Warga Karawang Berebut Air Bersih di Sumur Kuburan, Alami Krisis yang Dibiarkan Selama 20 Tahun

Imas (35), salah satu warga, menyebut air dari sumur kuburan tetap lebih layak meski harus direbus dahulu. 

Tribun Bekasi/Muhammad Azzam
KRISIS AIR - Warga Kampung Kiarajaya, Desa Margamulya, Kecamatan Telukjambe Barat, Kabupaten Karawang antre ambil air bersih di sumur tengah area pemakaman pada Jumat 27 Juni 2025. Imas (35), salah satu warga, menyebut air dari sumur kuburan tetap lebih layak meski harus direbus dahulu. 

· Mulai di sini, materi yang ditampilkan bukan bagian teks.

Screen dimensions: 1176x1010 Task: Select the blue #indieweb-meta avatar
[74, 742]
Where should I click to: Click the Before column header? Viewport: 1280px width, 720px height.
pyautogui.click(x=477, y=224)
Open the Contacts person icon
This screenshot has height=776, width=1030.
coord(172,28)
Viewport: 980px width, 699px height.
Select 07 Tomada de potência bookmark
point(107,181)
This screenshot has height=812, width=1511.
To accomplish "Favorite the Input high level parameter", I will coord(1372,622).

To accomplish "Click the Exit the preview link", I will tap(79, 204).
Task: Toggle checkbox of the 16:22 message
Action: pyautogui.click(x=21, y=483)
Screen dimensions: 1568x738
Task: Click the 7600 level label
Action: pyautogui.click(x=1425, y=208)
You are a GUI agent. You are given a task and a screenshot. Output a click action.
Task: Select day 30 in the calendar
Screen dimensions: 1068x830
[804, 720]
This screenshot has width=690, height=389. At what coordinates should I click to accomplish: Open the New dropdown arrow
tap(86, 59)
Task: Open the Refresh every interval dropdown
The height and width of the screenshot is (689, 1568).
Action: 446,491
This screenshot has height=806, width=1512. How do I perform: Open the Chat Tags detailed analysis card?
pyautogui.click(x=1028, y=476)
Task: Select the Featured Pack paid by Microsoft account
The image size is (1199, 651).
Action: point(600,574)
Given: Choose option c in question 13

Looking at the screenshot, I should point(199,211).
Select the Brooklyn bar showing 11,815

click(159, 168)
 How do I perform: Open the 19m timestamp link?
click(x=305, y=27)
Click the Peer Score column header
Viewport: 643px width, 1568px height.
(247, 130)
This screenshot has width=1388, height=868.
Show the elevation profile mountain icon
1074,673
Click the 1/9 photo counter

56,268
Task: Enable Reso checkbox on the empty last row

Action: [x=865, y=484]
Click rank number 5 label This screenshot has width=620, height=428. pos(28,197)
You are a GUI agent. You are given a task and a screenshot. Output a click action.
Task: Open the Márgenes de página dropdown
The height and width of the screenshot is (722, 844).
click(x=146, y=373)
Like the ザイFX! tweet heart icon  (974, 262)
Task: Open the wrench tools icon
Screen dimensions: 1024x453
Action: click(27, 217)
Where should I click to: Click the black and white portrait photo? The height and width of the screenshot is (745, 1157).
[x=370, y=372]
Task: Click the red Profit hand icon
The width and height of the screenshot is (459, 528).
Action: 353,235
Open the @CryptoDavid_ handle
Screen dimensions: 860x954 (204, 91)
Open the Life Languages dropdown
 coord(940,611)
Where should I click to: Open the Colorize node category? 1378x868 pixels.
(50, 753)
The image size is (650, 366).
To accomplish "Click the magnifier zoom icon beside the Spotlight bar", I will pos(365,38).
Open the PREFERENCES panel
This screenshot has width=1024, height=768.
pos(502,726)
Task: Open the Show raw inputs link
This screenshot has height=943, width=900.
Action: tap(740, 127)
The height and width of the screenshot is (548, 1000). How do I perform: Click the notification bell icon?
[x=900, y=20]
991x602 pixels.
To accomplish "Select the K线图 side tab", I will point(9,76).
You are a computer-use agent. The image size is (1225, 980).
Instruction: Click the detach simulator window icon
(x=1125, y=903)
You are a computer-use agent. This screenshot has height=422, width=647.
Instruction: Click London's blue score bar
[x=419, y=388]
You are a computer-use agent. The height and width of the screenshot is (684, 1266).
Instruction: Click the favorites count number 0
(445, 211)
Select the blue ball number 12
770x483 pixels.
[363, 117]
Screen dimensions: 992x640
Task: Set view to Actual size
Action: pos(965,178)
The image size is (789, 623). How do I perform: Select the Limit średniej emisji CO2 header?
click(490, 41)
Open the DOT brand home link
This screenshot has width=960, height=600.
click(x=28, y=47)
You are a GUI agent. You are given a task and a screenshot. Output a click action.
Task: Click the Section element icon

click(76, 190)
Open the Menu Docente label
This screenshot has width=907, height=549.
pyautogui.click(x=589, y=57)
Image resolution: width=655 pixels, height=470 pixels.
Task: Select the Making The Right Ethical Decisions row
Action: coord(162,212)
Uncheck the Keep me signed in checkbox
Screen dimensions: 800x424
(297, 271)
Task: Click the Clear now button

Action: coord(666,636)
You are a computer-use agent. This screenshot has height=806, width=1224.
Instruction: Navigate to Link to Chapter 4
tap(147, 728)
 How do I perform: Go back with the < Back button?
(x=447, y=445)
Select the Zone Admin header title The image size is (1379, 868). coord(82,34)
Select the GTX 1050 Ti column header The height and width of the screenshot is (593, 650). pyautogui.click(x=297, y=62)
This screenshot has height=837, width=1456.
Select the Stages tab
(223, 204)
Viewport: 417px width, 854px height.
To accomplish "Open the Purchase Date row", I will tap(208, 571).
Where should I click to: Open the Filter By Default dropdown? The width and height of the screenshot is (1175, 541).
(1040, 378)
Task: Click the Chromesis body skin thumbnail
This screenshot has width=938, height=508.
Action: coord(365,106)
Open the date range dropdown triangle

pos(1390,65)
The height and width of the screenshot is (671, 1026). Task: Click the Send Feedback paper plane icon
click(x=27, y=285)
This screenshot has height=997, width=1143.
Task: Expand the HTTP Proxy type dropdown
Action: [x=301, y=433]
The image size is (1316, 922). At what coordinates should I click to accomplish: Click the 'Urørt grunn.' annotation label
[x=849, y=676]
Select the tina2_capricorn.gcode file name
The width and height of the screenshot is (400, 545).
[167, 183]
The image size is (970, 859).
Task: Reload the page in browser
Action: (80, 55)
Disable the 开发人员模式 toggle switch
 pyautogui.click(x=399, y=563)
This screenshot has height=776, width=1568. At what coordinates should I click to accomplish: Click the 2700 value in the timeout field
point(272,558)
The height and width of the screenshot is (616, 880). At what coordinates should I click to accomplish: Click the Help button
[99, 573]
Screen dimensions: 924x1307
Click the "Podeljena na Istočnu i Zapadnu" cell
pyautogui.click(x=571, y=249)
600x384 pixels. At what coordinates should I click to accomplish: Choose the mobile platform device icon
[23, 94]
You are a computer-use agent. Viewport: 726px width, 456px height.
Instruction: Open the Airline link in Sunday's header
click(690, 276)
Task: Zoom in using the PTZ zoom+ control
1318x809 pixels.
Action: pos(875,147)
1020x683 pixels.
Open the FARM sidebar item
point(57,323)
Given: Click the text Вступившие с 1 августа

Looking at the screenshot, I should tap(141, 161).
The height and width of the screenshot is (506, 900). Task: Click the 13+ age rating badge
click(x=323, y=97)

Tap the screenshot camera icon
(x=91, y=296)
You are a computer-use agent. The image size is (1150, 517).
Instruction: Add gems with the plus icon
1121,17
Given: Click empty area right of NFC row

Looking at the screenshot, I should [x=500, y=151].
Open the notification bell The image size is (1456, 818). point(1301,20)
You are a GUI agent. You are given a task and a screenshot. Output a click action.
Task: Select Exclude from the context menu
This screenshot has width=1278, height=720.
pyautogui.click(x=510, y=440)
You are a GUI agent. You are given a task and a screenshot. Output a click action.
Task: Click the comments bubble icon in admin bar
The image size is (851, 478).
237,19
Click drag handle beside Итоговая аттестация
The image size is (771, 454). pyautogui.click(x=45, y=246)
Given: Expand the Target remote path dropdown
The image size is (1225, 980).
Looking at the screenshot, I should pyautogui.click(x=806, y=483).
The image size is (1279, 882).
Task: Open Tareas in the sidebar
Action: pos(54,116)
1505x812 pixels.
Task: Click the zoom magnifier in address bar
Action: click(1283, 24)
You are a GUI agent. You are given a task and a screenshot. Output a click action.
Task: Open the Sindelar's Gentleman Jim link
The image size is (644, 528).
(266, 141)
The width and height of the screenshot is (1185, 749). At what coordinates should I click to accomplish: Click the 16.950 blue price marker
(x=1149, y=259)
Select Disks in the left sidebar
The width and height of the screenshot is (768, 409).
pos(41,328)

TRIBUNPONTIANAK.CO.ID – Setiap pagi, puluhan ember plastik dan galon kosong berjejer di antara batu nisan di sebuah pemakaman di Kampung Kiarajaya, Karawang. 

Itulah antrean air bersih warga yang tak punya pilihan selain menggantungkan hidup pada satu sumur tua di tengah kuburan. 

Di musim kemarau, sumur-sumur di rumah warga kering, sementara di musim hujan air berubah keruh dan berisiko menimbulkan penyakit.

Imas (35), salah satu warga, menyebut air dari sumur kuburan tetap lebih layak meski harus direbus dahulu. 

“Kalau enggak ambil air di sini, kami enggak bisa mandi atau masak,” katanya. 

Meski tinggal di dekat kawasan industri besar, kampung mereka justru kekeringan perhatian. 

Dua puluh tahun sudah, janji-janji pemerintah datang silih berganti, namun air bersih belum juga mengalir ke rumah mereka.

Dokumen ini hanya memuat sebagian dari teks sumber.